8 Tips for Better Wesbite Usability

Good website design is not just about the looks, nor is it just about the techie stuff. Making your website clear and usable is arguably as important as anything else. Here are 8 ways you can make your website more usable.

1. Consistent Navigation Menu

I’ll start off with my pet hate. It’s surprising the number of websites that seem to have a different menu on pretty much every page of the site. Whilst there may be some instances where certain pages have varying sub-menus, I see no reason why the vast majority of sites shouldn’t have a consistent top-level menu on ALL pages. It makes navigating around the site far easier for the user & means there a lot less likely to feel ‘lost’.

2. Consistent Page Layout

Don’t make the user work too hard! Have a set page layout (or a number of set layouts for different page types) so that the user knows where to expect content to appear. Have your telephone number in the same place on each page. Have the main content in the same area. There are obviously exceptions to this rule, but hopefully you get my gist…

3. Typeface

The typeface you use on your website is an important component in the design & has a big impact on the personality your website portrays. But more than that, it also plays a big role in usability. Sans-serif fonts (such as Arial) are generally easier on the eye than serif fonts (such as Times New Roman).
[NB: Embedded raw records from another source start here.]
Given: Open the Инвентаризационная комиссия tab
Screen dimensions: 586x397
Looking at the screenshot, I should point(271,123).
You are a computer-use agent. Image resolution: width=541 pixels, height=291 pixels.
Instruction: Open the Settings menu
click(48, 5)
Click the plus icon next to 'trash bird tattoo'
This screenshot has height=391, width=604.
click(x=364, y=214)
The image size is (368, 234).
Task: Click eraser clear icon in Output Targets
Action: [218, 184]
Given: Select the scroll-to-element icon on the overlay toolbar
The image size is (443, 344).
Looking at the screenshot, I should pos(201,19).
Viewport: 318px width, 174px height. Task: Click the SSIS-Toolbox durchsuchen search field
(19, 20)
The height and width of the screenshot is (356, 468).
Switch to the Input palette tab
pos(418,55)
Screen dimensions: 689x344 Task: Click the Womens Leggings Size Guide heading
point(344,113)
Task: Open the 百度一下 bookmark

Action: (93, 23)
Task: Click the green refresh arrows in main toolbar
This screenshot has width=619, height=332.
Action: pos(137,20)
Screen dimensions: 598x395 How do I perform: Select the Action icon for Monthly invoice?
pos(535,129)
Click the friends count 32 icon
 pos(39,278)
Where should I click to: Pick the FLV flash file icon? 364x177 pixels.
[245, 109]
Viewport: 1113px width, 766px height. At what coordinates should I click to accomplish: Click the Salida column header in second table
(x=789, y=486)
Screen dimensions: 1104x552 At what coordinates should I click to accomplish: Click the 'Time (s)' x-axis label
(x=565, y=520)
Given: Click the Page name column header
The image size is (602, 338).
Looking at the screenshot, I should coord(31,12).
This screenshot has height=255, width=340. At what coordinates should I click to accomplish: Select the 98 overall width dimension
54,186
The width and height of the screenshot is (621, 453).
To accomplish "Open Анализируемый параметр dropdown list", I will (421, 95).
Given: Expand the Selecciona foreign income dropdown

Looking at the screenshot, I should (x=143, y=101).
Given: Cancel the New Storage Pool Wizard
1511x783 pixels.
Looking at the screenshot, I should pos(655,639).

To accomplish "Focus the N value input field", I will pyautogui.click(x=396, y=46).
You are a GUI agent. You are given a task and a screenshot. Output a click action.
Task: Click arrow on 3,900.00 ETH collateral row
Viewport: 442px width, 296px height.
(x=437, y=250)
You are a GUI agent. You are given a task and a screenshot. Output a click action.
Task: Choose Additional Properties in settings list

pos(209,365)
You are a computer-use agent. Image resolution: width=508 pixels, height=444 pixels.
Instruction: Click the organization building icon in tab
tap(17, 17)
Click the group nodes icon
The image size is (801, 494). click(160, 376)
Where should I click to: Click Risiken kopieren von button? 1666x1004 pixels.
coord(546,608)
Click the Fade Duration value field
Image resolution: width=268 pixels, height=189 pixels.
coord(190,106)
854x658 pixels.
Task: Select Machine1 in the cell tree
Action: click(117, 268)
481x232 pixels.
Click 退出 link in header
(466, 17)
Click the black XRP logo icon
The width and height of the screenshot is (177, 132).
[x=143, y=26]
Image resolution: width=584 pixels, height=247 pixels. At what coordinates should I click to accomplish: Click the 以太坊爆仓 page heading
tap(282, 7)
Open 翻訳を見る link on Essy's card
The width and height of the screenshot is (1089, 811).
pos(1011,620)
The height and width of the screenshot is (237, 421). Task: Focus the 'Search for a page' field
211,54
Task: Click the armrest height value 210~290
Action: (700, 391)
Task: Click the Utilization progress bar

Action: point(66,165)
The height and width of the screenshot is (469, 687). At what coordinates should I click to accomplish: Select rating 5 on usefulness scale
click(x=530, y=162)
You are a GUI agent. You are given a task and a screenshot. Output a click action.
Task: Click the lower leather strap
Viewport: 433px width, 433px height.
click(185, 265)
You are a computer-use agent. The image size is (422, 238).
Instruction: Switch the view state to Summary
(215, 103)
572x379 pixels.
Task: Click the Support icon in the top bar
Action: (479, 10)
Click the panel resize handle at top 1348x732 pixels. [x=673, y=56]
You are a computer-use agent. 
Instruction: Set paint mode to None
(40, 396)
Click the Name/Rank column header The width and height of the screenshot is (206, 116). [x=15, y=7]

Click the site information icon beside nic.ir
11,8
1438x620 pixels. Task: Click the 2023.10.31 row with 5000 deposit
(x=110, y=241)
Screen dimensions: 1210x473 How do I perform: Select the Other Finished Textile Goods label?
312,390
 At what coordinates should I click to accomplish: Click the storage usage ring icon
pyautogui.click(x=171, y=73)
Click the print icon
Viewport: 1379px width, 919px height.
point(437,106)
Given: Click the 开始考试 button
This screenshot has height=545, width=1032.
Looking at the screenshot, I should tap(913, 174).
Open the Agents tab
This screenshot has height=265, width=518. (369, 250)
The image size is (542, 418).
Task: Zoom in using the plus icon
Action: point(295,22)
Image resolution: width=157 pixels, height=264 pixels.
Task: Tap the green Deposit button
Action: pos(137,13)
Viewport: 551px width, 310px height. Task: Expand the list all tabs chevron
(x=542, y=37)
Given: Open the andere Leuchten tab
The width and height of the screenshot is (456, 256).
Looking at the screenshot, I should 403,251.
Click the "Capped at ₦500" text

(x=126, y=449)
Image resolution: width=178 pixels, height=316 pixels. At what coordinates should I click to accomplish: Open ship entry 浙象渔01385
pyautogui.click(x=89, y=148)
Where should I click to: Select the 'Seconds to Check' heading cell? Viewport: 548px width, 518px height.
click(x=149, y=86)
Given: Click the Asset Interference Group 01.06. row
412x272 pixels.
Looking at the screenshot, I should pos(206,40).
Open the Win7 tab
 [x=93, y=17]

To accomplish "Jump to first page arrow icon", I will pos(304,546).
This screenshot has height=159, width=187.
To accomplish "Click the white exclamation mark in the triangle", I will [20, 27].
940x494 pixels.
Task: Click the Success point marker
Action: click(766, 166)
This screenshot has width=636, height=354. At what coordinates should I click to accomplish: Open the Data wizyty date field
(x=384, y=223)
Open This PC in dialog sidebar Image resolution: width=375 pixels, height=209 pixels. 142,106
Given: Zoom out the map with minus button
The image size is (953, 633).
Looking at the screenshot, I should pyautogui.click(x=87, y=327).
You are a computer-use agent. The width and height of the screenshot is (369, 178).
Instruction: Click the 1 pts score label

Ensure the font size is appropriate to the audience, and spacing between letters and lines is optimised to make the text easy to scan.

4. Colour

Wow, people make some mistakes here! Colour is probably the single most abused factor in web design. As a rule of thumb, have two or three main colours to use throughout the site, and apply them in a consistent way. Select colours appropriate to your business, and that match or support your existing branding. Resist the urge to splash every possible colour across the site in a rainbow effect (unless, of course, appropriate to your business!!). Dark text against a white or light background is far easier to read than white text on a black background.

5. Images

I often say that images can make or break a site. Good quality images are invaluable in supporting a professional brand. Aside from that though, if used cleverly, they play a big role in making a site more usable. Examples include image menus – people can immediately ‘see’ where they’re going before they click; blog posts – giving people an idea of what the post is about before they even read it; helping to separate up big chunks of content and hence make the text more readable.

6. Paragraphs/Readability

The vast majority of users to your website will not read the text on each page word for word. They will scan read, picking out the bits they think are important to them. As a general rule therefore, it’s crucial to split text up in to relatively small ‘chunks’, perhaps with key words or phrases highlighted in bold. Break the page up with headings, so a user can quickly find what they’re looking for. Consider using bulleted lists rather than long paragraphs – if appropriate for your content.

7. White Space

One of these days I might do a whole blog post on white space. People seem to be afraid of it, and yet the ‘less is more’ concept is very true. Don’t be afraid to leave (planned!) white space – give the user’s eye a rest! This is particularly important around elements that you want to draw the user’s eye to – don’t clutter with so much junk they miss the important bits!

8. Contact details!

It really frustrates me (and everyone else I talk to about this), when I look for a telephone number or email address on a website and it takes me ages to find it. Or even worse, I don’t find it at all. For the vast majority of small businesses, if someone is looking for your telephone number, it’s a good thing – they want to talk to you! Don’t make it hard for them – have it in a consistent location on each page. And include a page with your full contact details if they want to email or snail-mail you!